Logo Polskiego Radia
polskieradio.pl
Agnieszka Kamińska 19.04.2011

Polska prezydencja: egzamin dojrzałości w Unii

- Państwo prezydencji może ukierunkować działania Unii na długi czas. Jednak w razie kryzysu, na miarę libijskiego, nasze możliwości będą ograniczone – wyjaśniał w „Sygnałach Dnia” Konstanty Wojtaszczyk, kierownik katedry Europeistyki Wydziały Dziennikarstwa i Nauk Politycznych
Prof. Konstanty Adam Wojtaszczyk w studiu JedynkiProf. Konstanty Adam Wojtaszczyk w studiu Jedynki fot. W.Kusiński/PR
Posłuchaj
  • Konstanty Wojtaszczyk w "Sygnałach Dnia"

- O ile zdaliśmy w 2004 roku "egzamin europejskości" przystępując do UE, teraz mamy otrzymać takie świadectwo dojrzałości - mówił gość „Sygnałów Dnia”, dodając, że od naszego kraju będą wymagane głównie umiejętności strategiczne i koordynacyjne.

Cele polskiej prezydencji podzielił na trzy obszary rozwój gospodarczy przez integrację, bezpieczeństwo i stabilność, jeśli chodzi o relacje względem sąsiadów. Jak mówił, w pierwszym obszarze chodzi o uwolnienie rynku od jeszcze istniejących ograniczeń, wtedy wzrost gospodarczy UE mógłby być o 4 proc większy. Kwestie bezpieczeństwa to sprawy energetyczne. Trzeci obszar, sąsiedztwo, to już nie tylko koncentracja na ścianie wschodniej, pojawił się problem Afryki Północnej.
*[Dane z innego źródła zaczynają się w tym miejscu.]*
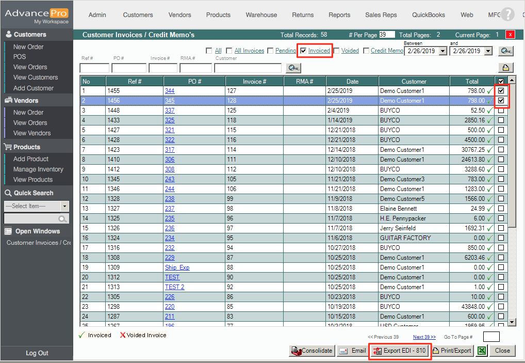The image size is (525, 363).
Task: Check the box for invoice 125 row
Action: [501, 111]
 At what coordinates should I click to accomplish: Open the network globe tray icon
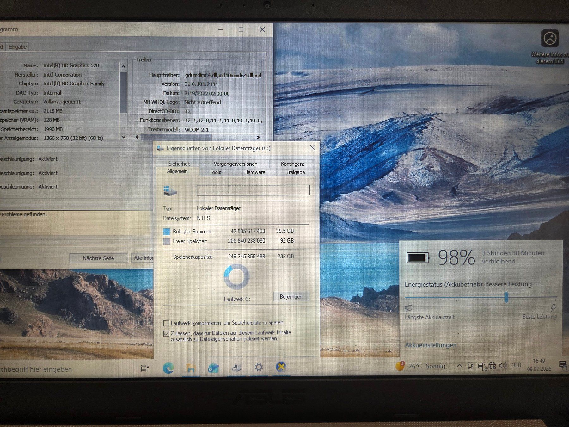click(x=492, y=366)
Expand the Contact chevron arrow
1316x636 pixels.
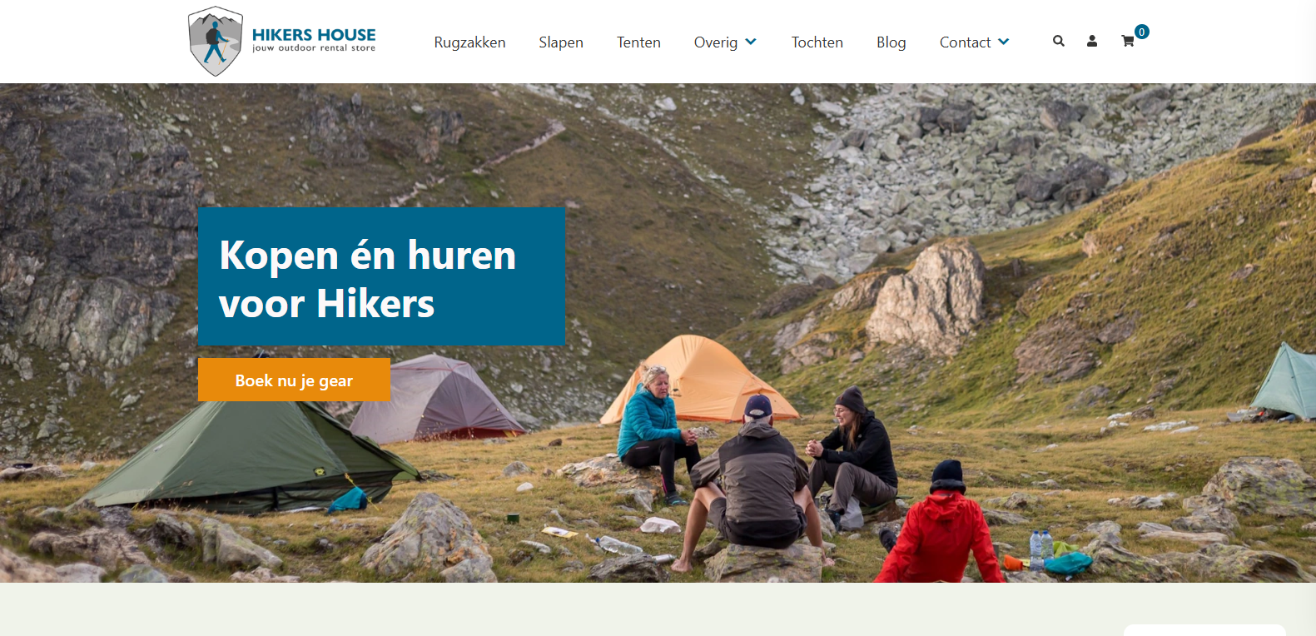pos(1004,42)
Konstanty Wojtaszczyk uznał za prawdopodobne, że podczas polskiej prezydencji Chorwacja podpisze traktat akcesyjny, może Serbia otrzyma ze strony Unii dodatkowe impulsy. Podkreślił, że bardzo ważna jest sprawa umowy o wolnym handlu z Ukrainą.

Co w razie kryzysu?

Co będzie, jeśli wydarzy się nagły kryzys, w rodzaju kryzysu libijskiego? Jeszcze kilka lat temu rola państwa prezydencji byłaby większa. Jednak po traktacie lizbońskim działania państwa prezydencji są uwarunkowane stanowiskiem przewodniczącego Rady Europejskiej, wysokiego przedstawiciela ds. polityki zagranicznej, Parlamentu Europejskiego, szefa Komisji Europejskiej.

- Prezydencja w świetle traktatu lizbońskiego nie spełnia najistotniejszej roli w polityce zagranicznej. Ważne są ww. organy i interesy państw, w przypadku Libii takich jak Francja, Wielka Brytania i Włochy – wyjaśniał Wojtaszczyk.

Mówił, że Polska jako państwo prezydencji odpowiada za koordynację spotkań, też za pewne elementy planowania strategii. Inna rola państwa przewodzącego to reprezentacja wobec KE i PE, ale tez wobec dwóch nowych organów, wobec przewodniczącego Rady Europejskiej oraz Wysokiego Przedstawiciela ds. Polityki Zagranicznej i Bezpieczeństwa (obecnie to Catherine Ashton).

Do tego może dojść konieczność mediacji w sporach. – Państwo prezydencji, które przewodniczy wszystkim radom ministrów ma też obowiązek w razie sporów, wypracowania kompromisu – podkreślał gość „Jedynki”.

Nie należy zapominać, że prezydencja to duża szansa dla Polski. - Przywileje wynikają z możliwości zaprezentowania kraju. To bardzo ważny moment dla promocji. (...) Ministrowie będą przewodniczyli posiedzeniom i ukierunkowywali działanie Unii nie tylko na te sześć miesięcy, ale też na później – zaznaczył gość „Sygnałów Dnia”.

Gość Jedynki zwrócił uwagę, że wewnętrzne kłótnie polityczne mogą zakłócać odbiór polskiej prezydencji w Unii Europejskiej - tym bardziej, że ostatnio niektóre konflikty przenoszą się na ulice.

Prezydencję, czyli przewodnictwo w Radzie Unii Europejskiej, zaczynamy 1 lipca.